OPINIóN
Actualizado 15/10/2015
Juan José Nieto Lobato

Últimamente, a propósito de fechas festivas y elecciones parlamentarias, han ocupado un lugar preeminente dentro de la actualidad pública debates de gran fondo presentados de manera escatológica, de forma intencionadamente simplificada y, en cualquier caso, desprovistos del gran objetivo que debe perseguir toda confrontación de ideas, esto es, la propia confrontación de ideas. Pero entre mentes modeladas por la lectura de un único libro y desde posiciones atrincheradas, el intercambio se vuelve imposible. No hay comunicación allí donde nadie escucha y nadie, al parecer, está dispuesto a hacerlo.

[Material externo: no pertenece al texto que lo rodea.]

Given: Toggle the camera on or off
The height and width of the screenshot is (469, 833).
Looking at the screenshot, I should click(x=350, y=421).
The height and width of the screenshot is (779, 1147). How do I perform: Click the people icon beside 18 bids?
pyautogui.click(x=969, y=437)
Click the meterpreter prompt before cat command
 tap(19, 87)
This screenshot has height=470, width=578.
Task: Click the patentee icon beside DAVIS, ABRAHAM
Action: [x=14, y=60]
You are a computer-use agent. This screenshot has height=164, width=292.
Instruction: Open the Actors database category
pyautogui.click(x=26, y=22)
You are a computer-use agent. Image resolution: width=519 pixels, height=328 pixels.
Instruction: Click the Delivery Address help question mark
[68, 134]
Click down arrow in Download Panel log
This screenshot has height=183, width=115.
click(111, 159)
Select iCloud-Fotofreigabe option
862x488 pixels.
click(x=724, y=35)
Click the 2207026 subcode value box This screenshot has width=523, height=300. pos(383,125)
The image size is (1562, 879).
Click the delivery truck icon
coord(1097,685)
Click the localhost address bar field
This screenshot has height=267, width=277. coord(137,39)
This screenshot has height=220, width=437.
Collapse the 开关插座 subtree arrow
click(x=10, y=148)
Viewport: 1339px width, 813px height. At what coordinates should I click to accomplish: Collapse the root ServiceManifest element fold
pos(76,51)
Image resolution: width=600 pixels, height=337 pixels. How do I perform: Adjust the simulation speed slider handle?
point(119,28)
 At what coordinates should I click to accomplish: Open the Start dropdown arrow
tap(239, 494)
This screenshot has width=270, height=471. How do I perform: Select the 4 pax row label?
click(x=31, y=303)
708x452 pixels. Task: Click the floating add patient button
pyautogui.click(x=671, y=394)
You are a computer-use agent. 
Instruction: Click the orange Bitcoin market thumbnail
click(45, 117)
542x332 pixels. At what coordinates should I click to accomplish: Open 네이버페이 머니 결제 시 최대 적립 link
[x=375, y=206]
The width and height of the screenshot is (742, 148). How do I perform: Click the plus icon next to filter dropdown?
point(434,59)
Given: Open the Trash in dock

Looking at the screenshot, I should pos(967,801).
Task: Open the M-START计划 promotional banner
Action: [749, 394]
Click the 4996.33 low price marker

Mi objetivo, hoy, pasa por abrir otro debate. Necesario, creo, porque persigue desentrañar la naturaleza de un dogma del que yo mismo he hecho apología en estas líneas. Soy entrenador y estoy convencido de que hacer deporte, en términos generales, es un complemento adecuado para la formación de un niño o adolescente. Sin embargo, pienso que esto que se ha convertido en un lugar común en nuestras sociedades debería ser replanteado. No todo deporte es igualmente sano y, además, en términos educativos, no todos los entornos son igualmente adecuados.

Como no me parecen adecuados, tampoco, ciertos tópicos comúnmente aceptados en el deporte profesional. El que se tira en el área forzando un penalty no es un pillo, término cariñoso, sino un tramposo, término descalificativo. Quien premia o aplaude una trampa engaña al espíritu del juego y le falta al respeto al rival. Una pregunta, ¿lo que pasa en el campo se queda en el campo? Aunque la celebración de un evento deportivo suspenda temporalmente la aplicación de las leyes generales y, aunque el grado de excitación pueda mitigar la responsabilidad de determinados tipos de conducta, no me gusta esta máxima argentina. Y es que jugando, mejor que en ningún otro contexto, nos definimos como personas. De ahí que los entrenadores, más expertos y con la mente a priori más fría, tengamos la responsabilidad de educar en todo momento, exigiendo actuar con honor, respeto y responsabilidad durante todos los minutos del encuentro. Y bueno, no soy nadie para desacreditar a Luis Aragonés y el sentido figurado con el que se refería al hablar de ganar por lo civil o por lo criminal. En cualquier caso, preferiría que las charlas motivadoras atendieran más a los medios que dependen de nosotros y apelaran más a aspectos espirituales y de mejora propia que al triunfo como fin, aunque este sea el único que perdura en la historia o que reporta beneficios en el corto plazo.

El deporte no es en sí mismo un transmisor de valores. Es más bien un receptor que puede encajar todo tipo de consignas, aunque algunas actividades, por lo arraigado de sus costumbres y principios, puedan repeler algunas de ellas expulsando a tramposos, arribistas, violentos y demás perfiles contrarios a la esencia del deporte que nos gusta, ese que efectivamente nos inspira a ser mejores cada día, a colaborar con los compañeros para progresar y a respetar al rival y a los árbitros sabedores de que sin ellos no hay partido. Porque a nosotros lo que nos gusta es que los jóvenes jueguen y hagan deporte. Pero no de cualquier manera.